• **EXERCISE INPUTS**:
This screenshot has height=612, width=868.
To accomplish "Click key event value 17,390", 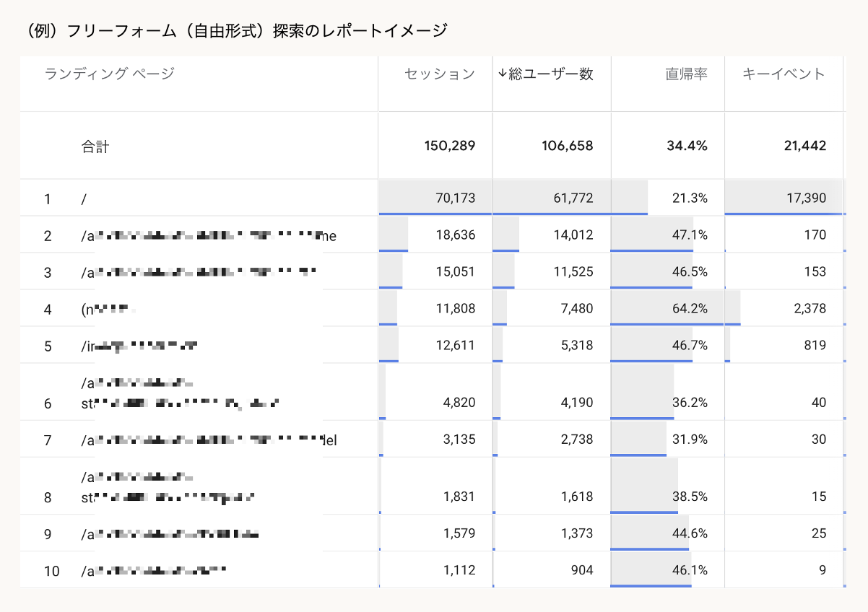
==
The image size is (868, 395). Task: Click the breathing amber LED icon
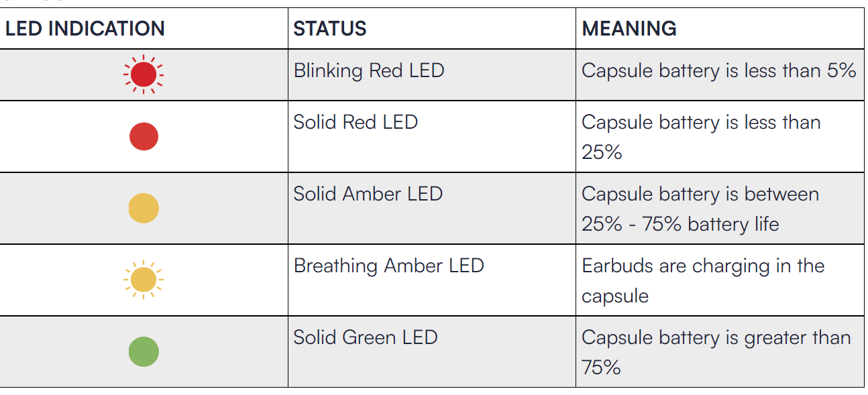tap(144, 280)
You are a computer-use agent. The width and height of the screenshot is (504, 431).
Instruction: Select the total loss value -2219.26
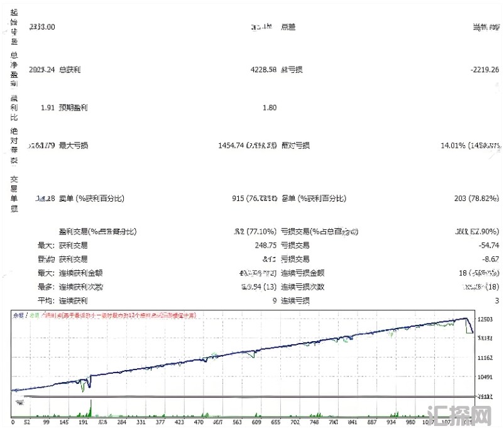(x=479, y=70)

• **WORK TO COMPLETE**: Transcribe, word for word, the stretch of lines in the data above from the one with "This screenshot has height=612, width=868." through the one with "key event value"; omit all pictures.

• **OUTPUT BELOW**:
This screenshot has height=612, width=868.
To accomplish "Click key event value 17,390", 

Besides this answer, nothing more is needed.